"Transfiguration" is an odd word, so I consulted my dictionary. It said that it means "a marked change in form or appearance; a metamorphosis; a change that glorifies or exults". It also told me that the feast of the Transfiguration is on August the 6th (19th in the Eastern Orthodox Church), but then it was an Internet dictionary I was consulting and just goes to prove that not everything you read there is useful: of use though, is that definition: "a marked change in form or appearance", which we'll come back to.
This sermon will first look at the context, then Peter, then Jesus, then our faith and finally arrive at what I see as the challenge of this passage for us today.
In the walking on the water story, Peter takes an even more common male approach: he offers to do something. However, Jesus takes him up on it and he has to step out of the boat.
So, back on the mountain, Peter didn't sit there and think "now then - how ought I to respond to this strange and somewhat unsettling event that is taking place before me?", meditating upon possible approaches and coming to a considered opinion of the most appropriate response to the Transfiguration (pausing briefly to look the word up on the Internet) but instead responded by offering to do something - he responded as a man of action and activity, he responded as himself.
I see a pattern in this that seems to hold true: we believe and then see miracles, not the other way round. We ask in prayer, believing we will be answered, and see the answers - not the other way round (something to bear in mind as we begin the 40 days course). Faith comes first, then the evidence, thereby increasing the faith we started out with. Those who say they are waiting for "proof" won't see it - it's given to those that don't really need it. Proof, if you like, is a reward for faith, not a reason for it.
So we see Jesus, suddenly transfigured in all his godly splendour and, just in case we don't yet understand what's going on, there's the voice from heaven to make it clear.
The voice though, not only confirms that Jesus is God's Son, but issues a command: "Listen to Him" (v.5). This is interesting because that was precisely what the disciples hadn't been doing recently - after Peter's confession of Jesus as the messiah at Caesarea Philippi, Jesus had begun to teach them about His path to glory - the necessity for His death on the cross and, through it, our redemption and salvation. Yet Peter even took Jesus to one side and told Him off. The voice's command to "Listen to Him" gains an additional significance in this context - what Jesus was telling the disciples about His mission wasn't just an idea - it was an essential part of God's plan to redeem His people.

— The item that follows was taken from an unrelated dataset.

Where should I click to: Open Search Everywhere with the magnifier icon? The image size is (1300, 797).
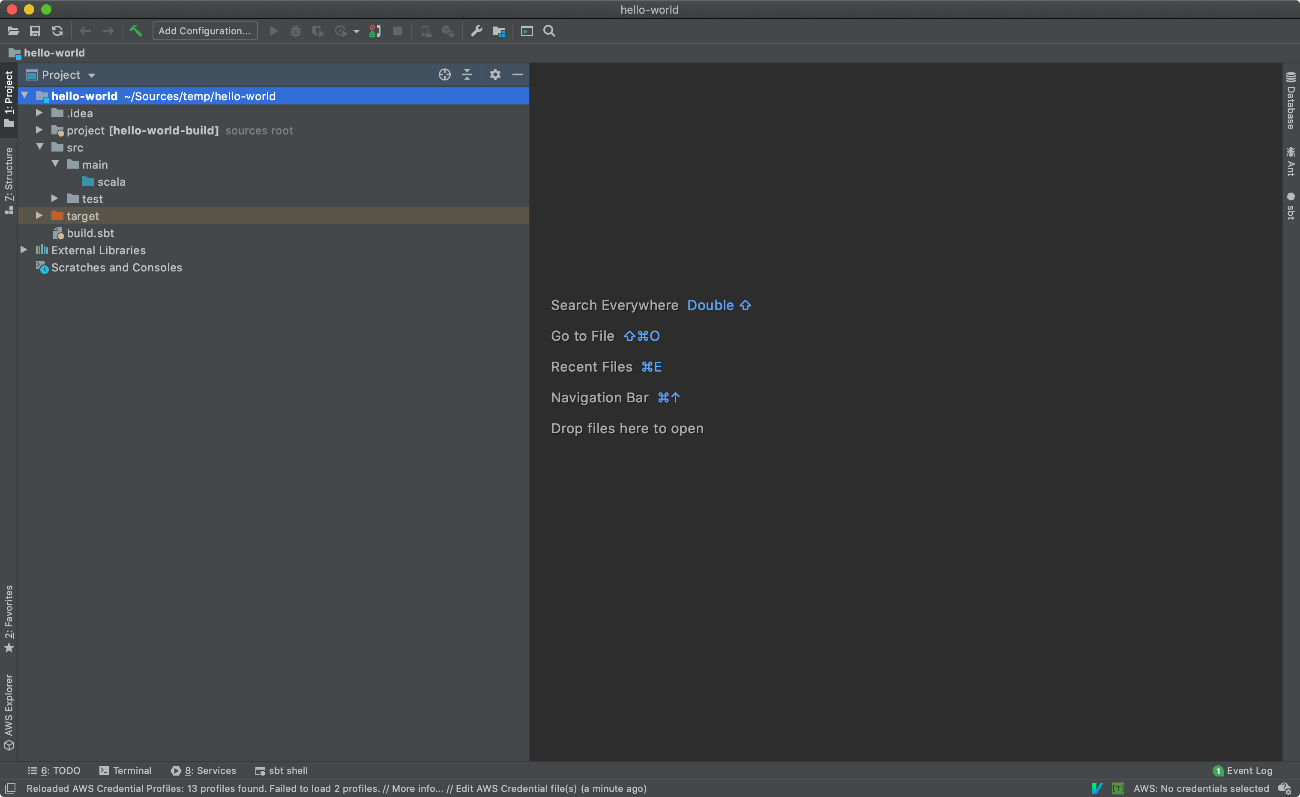pyautogui.click(x=549, y=31)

Equally important is that Jesus was transfigured, not transformed. He was not transformed into God's Son, but already was God's Son: the transfiguration is a revelation, not a transformation. Jesus didn't attain divinity on the mountain: He already had it. Again, without this, God's plan for our redemption and salvation wouldn't work.
During the Transfiguration Jesus meets with Moses and Elijah. Why them? Why not other Old Testament heroes like David or Abraham, Solomon or Ruth? The reason, most commentators agree, is symbolic: Moses represents the Law and Elijah the Prophets. Both were fulfilled by Jesus. Luke even tells us what they talked about: the fulfilment of Jesus' mission to redeem mankind through Jesus' death on the cross (Lk 9 v 31). That alone is interesting when you consider that Moses lived to a very old age and Elijah was spared death and passed straight into Heaven. Both are fates that you would think befitted anyone good or important - let alone God's only Son. Yet such is the love of God for us, that Jesus wasn't allowed either of them: He died in a horrible fashion - because God loves us.
Finally, as Matthew tells us, when Moses & Elijah have gone, the disciples are terrified: yet Jesus comes and touches them, saying "Don't be afraid". When they are afraid of his divinity, His humanity reaches them. God's physical presence on Earth touches them and breaks through their fear: God incarnate come to be with them. Emmanuel - God is with us, as we sing so often at Christmas.
The transfiguration, then, is a point at which Jesus' nature and God's plan for our salvation are clearly revealed: Jesus is divine. Jesus fulfils the Law and the Prophets. Jesus will die in our place, to bring us back to God.